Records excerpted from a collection
+ + + + +

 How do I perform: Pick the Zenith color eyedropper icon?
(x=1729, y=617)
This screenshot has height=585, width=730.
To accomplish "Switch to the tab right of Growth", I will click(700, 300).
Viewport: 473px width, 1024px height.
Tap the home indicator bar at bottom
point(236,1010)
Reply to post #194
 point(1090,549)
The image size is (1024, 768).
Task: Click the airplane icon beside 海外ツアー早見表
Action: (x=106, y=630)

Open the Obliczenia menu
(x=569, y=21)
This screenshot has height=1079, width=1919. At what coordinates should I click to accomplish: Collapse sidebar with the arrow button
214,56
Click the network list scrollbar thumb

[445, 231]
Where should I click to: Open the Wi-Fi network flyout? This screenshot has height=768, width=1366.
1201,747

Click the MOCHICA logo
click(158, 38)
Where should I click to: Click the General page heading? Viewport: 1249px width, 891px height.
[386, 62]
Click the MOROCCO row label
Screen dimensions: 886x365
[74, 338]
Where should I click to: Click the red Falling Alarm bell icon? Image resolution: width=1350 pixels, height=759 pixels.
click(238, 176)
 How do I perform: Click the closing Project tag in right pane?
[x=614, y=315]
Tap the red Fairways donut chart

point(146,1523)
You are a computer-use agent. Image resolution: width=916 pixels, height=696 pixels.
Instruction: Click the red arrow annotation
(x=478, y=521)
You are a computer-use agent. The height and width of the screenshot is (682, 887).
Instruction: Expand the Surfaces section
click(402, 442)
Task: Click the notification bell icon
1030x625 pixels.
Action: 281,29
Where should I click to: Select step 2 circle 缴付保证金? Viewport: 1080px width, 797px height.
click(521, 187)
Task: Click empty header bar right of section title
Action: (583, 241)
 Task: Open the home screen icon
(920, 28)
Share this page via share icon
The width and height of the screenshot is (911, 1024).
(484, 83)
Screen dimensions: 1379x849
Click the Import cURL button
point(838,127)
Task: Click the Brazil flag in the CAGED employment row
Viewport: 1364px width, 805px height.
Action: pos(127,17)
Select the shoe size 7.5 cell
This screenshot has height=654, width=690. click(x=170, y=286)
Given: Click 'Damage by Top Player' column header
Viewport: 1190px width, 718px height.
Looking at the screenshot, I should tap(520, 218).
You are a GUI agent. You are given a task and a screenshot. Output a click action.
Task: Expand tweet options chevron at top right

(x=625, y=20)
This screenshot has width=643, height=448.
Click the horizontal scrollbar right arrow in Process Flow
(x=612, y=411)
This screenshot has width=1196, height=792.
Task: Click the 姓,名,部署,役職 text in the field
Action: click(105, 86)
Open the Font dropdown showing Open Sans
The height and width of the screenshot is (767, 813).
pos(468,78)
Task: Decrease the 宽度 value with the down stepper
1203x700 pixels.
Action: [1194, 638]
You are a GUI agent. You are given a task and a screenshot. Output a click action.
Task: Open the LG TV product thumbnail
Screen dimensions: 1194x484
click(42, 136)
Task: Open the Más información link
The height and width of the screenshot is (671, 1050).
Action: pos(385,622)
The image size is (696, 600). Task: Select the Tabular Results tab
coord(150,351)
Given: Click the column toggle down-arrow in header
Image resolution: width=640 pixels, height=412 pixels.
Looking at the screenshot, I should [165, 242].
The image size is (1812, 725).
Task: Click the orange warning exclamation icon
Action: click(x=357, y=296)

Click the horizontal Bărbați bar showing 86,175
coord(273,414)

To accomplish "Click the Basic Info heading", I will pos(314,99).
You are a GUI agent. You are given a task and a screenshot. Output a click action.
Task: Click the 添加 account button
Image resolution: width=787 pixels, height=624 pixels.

+ + + + +

→ REQUIRED ACTION: After locating the line with "The height and width of the screenshot is (671, 1050)." in the records above, please set down that line and all later ones exactly, and no other line.

→ RESPONSE TO THIS TASK:
The height and width of the screenshot is (671, 1050).
Action: pos(385,622)
The image size is (696, 600). Task: Select the Tabular Results tab
coord(150,351)
Given: Click the column toggle down-arrow in header
Image resolution: width=640 pixels, height=412 pixels.
Looking at the screenshot, I should [165, 242].
The image size is (1812, 725).
Task: Click the orange warning exclamation icon
Action: click(x=357, y=296)

Click the horizontal Bărbați bar showing 86,175
coord(273,414)

To accomplish "Click the Basic Info heading", I will pos(314,99).
You are a GUI agent. You are given a task and a screenshot. Output a click action.
Task: Click the 添加 account button
Image resolution: width=787 pixels, height=624 pixels.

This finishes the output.